▶ [PROBLEM DESCRIPTION] Starting at the top of the entries, restate word for word each line up to and including the one with "Given: Refresh the Control Panel address bar".

▶ [DATASET EXTRACT]
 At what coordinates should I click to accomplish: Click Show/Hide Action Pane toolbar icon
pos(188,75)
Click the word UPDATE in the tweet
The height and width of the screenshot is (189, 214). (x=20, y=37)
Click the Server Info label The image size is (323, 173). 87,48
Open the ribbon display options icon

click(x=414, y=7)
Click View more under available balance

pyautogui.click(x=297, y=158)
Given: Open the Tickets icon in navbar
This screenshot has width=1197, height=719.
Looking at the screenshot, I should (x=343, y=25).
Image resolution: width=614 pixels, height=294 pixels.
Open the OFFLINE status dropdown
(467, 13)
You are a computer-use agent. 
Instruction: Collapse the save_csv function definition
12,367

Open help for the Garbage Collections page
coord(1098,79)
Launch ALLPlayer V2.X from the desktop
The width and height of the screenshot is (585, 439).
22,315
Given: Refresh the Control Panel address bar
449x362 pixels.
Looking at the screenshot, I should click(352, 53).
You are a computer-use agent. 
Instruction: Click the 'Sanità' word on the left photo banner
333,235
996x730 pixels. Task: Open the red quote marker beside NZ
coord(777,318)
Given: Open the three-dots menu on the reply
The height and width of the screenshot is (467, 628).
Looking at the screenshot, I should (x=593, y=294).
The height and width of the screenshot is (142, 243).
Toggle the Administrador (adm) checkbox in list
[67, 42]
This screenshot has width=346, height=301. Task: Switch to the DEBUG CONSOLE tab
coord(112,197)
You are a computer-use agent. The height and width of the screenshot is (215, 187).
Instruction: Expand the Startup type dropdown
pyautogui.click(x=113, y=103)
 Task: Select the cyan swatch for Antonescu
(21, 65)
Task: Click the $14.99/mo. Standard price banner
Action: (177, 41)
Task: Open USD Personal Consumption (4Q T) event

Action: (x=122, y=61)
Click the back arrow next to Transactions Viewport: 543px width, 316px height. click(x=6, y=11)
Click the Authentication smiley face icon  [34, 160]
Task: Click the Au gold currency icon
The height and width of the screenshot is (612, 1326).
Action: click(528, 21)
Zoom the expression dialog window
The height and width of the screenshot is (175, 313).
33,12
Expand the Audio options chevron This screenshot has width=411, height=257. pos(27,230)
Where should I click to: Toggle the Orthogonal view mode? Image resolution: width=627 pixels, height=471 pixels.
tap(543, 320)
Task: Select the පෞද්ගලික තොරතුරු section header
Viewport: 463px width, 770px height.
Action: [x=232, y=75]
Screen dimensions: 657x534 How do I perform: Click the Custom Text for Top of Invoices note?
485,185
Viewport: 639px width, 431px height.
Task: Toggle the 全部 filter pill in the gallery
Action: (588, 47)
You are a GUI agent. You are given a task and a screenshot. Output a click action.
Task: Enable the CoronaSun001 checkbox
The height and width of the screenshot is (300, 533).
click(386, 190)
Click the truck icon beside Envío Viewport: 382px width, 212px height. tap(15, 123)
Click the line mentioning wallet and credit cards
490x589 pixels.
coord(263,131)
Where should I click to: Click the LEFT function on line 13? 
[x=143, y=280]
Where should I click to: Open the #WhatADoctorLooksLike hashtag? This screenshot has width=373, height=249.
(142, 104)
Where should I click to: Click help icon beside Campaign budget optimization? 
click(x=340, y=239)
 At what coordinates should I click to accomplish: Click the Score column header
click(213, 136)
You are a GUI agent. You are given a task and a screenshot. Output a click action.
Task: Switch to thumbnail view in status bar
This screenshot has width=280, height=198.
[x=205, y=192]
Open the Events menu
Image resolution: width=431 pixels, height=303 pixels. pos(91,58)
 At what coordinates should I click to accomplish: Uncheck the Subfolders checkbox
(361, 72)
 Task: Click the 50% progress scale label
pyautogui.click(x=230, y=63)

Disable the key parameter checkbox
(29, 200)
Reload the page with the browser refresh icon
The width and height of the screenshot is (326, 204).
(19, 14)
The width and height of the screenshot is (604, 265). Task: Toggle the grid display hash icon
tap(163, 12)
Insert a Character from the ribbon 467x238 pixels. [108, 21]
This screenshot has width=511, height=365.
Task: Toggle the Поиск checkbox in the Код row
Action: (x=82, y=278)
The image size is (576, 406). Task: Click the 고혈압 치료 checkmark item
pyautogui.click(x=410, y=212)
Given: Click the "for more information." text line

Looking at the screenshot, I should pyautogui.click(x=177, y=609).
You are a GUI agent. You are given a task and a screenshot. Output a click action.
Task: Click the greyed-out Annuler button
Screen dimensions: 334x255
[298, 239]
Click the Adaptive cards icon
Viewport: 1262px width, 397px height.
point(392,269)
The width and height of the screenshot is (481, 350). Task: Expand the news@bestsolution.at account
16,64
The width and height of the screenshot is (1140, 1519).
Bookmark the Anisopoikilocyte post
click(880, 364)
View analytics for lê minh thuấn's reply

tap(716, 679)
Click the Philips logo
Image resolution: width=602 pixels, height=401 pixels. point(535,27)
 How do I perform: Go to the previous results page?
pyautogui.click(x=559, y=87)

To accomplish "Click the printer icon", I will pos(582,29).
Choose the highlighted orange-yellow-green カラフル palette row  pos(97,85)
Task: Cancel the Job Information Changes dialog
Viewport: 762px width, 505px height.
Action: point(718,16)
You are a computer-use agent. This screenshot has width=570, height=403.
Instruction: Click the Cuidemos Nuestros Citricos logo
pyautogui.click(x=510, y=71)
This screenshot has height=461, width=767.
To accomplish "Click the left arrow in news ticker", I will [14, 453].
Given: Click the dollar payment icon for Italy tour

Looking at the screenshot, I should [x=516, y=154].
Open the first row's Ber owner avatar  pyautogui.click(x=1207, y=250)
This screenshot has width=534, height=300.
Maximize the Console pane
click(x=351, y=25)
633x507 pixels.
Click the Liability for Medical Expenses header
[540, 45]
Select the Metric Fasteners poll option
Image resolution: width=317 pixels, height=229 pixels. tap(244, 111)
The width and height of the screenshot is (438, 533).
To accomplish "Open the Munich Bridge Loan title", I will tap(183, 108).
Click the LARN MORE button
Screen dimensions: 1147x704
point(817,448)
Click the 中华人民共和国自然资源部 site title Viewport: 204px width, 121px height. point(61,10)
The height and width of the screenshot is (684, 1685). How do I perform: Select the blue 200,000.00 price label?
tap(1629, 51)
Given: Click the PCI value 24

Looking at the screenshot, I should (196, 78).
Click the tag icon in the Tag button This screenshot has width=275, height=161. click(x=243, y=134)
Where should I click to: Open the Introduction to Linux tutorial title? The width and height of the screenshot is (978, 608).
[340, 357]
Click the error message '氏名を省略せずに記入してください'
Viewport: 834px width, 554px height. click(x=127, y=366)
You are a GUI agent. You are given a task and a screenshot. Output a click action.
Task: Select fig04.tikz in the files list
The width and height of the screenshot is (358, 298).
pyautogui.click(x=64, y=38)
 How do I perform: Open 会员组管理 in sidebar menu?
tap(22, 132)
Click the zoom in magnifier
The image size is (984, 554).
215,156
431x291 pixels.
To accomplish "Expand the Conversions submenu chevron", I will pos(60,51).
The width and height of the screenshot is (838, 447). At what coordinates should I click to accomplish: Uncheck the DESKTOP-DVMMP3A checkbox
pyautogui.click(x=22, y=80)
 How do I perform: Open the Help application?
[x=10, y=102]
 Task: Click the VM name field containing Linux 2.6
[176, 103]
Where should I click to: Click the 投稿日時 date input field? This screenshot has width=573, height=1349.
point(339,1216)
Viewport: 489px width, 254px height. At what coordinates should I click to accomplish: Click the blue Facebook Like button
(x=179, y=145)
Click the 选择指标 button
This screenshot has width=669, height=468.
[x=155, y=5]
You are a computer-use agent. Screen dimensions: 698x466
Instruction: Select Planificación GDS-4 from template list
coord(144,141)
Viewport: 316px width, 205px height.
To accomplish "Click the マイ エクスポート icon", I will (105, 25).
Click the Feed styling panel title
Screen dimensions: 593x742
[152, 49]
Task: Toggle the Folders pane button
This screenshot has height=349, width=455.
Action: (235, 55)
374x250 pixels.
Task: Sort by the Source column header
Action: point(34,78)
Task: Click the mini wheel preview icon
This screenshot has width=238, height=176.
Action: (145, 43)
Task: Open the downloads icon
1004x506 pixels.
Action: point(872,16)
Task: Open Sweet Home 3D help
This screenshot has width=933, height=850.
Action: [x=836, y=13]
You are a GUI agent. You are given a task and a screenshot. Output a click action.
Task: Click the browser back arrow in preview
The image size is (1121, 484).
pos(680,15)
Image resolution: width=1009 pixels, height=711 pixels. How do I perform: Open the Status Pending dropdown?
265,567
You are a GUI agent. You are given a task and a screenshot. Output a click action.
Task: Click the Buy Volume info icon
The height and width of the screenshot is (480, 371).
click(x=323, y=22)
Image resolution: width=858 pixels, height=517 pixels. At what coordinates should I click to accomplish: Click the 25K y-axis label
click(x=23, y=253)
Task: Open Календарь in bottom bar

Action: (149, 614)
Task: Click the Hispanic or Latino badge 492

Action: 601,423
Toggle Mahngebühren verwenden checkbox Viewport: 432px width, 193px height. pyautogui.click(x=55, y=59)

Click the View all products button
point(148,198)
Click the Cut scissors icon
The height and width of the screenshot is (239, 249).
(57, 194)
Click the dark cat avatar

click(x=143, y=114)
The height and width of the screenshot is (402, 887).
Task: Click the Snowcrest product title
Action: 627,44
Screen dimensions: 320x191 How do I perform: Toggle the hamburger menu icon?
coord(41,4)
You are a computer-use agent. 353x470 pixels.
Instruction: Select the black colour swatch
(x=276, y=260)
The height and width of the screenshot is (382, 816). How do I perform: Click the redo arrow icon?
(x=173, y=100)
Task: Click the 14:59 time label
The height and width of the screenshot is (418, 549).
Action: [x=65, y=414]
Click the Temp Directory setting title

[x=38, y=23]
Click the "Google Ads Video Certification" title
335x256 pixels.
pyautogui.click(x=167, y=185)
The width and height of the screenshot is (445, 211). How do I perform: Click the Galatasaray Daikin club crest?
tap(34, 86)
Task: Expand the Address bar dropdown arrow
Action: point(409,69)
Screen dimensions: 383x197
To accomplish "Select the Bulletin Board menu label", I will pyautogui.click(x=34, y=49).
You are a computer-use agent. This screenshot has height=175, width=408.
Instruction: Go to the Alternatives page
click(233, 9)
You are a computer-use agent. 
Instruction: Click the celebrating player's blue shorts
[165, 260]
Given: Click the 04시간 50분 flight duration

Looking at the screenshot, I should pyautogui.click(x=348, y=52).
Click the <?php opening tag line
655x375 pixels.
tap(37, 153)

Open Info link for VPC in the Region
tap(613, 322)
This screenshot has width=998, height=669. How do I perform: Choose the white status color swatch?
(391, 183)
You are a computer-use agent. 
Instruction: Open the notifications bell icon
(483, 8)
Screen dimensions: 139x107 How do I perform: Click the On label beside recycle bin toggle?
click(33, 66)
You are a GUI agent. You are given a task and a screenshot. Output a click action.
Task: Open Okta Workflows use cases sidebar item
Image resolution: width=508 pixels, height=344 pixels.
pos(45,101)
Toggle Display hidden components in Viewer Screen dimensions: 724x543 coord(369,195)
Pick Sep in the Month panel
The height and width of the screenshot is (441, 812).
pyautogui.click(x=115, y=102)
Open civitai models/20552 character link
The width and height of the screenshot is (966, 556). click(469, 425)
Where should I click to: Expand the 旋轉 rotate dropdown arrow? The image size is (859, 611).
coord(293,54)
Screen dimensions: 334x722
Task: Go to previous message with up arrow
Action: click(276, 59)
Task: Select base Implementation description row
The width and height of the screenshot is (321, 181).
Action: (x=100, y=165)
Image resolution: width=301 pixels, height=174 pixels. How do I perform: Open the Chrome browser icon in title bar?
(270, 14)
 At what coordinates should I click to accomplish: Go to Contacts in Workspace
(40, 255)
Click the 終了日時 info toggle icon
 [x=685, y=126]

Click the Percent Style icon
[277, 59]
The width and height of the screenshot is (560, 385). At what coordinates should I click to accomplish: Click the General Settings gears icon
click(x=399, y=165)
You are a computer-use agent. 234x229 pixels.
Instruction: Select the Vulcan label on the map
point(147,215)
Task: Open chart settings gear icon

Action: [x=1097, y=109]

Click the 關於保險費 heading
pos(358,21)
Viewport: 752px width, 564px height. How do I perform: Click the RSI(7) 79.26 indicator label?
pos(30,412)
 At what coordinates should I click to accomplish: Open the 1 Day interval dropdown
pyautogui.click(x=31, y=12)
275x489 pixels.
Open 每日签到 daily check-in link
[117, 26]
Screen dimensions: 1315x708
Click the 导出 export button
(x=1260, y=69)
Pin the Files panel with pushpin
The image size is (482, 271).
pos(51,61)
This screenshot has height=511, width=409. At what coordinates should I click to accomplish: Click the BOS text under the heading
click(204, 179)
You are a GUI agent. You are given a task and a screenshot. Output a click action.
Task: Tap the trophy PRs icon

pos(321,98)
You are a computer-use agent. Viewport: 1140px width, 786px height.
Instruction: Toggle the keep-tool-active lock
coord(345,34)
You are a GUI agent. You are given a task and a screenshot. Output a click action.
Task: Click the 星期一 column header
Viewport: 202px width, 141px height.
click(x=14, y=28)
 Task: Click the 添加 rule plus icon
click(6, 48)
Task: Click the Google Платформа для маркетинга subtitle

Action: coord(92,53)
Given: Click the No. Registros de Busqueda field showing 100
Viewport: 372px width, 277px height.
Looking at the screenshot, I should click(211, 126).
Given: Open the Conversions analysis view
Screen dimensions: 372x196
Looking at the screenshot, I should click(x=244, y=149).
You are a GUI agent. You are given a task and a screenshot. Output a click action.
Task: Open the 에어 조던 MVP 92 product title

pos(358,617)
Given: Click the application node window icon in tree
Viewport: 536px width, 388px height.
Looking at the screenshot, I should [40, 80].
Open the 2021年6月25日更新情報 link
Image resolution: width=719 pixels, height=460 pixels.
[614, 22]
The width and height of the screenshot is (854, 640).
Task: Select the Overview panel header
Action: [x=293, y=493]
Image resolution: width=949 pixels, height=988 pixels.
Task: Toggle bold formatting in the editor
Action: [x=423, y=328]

▶ [EXPECTED ANSWER]
 At what coordinates should I click to accomplish: Click Show/Hide Action Pane toolbar icon
pos(188,75)
Click the word UPDATE in the tweet
The height and width of the screenshot is (189, 214). (x=20, y=37)
Click the Server Info label The image size is (323, 173). 87,48
Open the ribbon display options icon

click(x=414, y=7)
Click View more under available balance

pyautogui.click(x=297, y=158)
Given: Open the Tickets icon in navbar
This screenshot has width=1197, height=719.
Looking at the screenshot, I should (x=343, y=25).
Image resolution: width=614 pixels, height=294 pixels.
Open the OFFLINE status dropdown
(467, 13)
You are a computer-use agent. 
Instruction: Collapse the save_csv function definition
12,367

Open help for the Garbage Collections page
coord(1098,79)
Launch ALLPlayer V2.X from the desktop
The width and height of the screenshot is (585, 439).
22,315
Given: Refresh the Control Panel address bar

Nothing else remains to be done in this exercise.